What DeepSeek TUI Already Excels At

  • RLM — batch/bulk LLM processing in a Python sandbox; no equivalent in either competitor
  • Finance — live stock/crypto quotes; unique in this space
  • Automations — scheduled recurring tasks with cron rules
  • Durable tasks — restart-aware with evidence tracking and gate verification
  • Turn revert — undo workspace changes per turn via side-git snapshots
  • Data validation — JSON/TOML validation tool
  • Web run — headless browser interaction (Codex CLI has Browser Use but it's desktop-app-gated)

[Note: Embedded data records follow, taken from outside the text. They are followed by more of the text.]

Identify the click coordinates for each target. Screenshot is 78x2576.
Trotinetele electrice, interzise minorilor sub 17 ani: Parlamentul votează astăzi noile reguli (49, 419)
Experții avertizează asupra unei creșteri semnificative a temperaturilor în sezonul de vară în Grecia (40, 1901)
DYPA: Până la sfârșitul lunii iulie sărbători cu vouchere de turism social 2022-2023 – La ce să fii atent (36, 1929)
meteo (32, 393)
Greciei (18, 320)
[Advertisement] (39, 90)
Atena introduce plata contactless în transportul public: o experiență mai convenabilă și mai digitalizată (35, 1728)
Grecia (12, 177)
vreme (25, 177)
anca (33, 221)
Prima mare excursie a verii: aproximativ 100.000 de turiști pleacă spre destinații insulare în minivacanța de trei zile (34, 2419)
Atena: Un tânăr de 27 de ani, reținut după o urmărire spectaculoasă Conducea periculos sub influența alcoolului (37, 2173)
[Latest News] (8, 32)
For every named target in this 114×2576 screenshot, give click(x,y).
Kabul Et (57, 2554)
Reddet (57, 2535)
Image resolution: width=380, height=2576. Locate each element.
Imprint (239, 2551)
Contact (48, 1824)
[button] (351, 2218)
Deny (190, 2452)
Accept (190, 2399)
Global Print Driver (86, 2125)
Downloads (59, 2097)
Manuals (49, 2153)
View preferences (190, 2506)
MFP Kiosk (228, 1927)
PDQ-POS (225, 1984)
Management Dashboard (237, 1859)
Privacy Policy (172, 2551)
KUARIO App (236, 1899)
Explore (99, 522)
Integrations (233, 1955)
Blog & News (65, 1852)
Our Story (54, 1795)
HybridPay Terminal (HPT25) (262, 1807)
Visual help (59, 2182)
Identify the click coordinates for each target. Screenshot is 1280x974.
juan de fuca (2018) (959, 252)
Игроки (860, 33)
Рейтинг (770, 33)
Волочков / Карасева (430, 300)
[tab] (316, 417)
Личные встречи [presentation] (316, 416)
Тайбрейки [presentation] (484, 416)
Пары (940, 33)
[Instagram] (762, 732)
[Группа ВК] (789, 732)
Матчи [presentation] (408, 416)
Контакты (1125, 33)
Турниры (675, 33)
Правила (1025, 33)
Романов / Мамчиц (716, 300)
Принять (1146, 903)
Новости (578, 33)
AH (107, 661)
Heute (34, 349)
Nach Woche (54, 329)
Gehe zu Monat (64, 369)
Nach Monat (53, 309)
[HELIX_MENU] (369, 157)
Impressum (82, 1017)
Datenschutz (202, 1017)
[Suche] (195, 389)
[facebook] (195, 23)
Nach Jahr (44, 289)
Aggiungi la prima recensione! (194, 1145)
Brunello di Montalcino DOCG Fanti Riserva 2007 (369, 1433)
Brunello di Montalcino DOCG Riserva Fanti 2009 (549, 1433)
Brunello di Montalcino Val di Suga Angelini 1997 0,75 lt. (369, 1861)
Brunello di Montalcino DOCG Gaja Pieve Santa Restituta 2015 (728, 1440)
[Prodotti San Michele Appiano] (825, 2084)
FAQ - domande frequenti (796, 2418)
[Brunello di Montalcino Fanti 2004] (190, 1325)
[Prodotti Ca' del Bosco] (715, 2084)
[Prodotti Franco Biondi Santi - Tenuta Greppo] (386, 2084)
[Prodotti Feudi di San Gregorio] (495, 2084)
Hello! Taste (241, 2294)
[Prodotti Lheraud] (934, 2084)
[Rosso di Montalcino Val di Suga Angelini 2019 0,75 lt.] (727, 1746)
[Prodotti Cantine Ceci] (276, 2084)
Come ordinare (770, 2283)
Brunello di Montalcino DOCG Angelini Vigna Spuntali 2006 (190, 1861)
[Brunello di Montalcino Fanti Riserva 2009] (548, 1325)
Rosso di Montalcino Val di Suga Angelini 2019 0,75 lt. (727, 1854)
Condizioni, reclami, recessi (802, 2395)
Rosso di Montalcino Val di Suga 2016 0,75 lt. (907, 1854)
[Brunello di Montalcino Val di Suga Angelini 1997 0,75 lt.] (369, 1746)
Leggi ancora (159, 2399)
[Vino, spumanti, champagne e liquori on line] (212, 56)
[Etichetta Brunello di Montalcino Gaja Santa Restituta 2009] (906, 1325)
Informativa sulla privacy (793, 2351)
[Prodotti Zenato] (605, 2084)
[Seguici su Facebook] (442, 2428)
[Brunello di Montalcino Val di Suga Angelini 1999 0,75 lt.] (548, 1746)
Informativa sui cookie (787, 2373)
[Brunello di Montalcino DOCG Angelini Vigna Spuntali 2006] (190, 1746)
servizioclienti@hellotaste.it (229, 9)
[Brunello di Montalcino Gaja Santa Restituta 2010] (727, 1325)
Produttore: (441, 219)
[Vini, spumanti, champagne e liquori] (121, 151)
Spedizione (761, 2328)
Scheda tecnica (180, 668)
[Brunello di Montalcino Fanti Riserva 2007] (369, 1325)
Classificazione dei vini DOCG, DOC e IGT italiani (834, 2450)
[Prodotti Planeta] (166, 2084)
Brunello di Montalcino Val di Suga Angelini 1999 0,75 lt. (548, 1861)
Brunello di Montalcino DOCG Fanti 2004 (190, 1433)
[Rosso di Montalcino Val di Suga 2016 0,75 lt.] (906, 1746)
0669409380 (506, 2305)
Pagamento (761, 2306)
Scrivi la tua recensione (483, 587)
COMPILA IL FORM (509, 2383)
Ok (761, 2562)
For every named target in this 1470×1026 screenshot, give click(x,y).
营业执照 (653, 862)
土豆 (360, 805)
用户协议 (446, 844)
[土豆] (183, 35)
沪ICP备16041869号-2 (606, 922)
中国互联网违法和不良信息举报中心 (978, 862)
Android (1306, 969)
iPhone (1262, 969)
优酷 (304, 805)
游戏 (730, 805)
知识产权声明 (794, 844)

  • Parallel tool execution — explicitly modeled as infrastructure
  • Git/GitHub operations — comprehensive git module with blame, log, diff, status plus full GitHub API via gh
  • Project map — high-level project structure generation

  1. LSP tool — single biggest capability gap. Estimated 3050% reduction in codebase exploration turns.
  2. Path-pattern permissions — reduces approval fatigue by 6080% over long sessions.
  3. Persistent memory — compounds value across sessions; foundational for long-running projects.
  4. Pre/Post-tool-use hooks — escape hatch for user-defined guardrails without system prompt bloat.
  5. Skill auto-discovery — enables community skill ecosystem and Claude Code compatibility.
  6. Agent profiles — named agent types with model/permission inheritance.
  7. Tool search for MCP — keeps context window manageable when connecting to MCP servers with many tools.
  8. Shell sandboxing — security improvement, starting with macOS Seatbelt.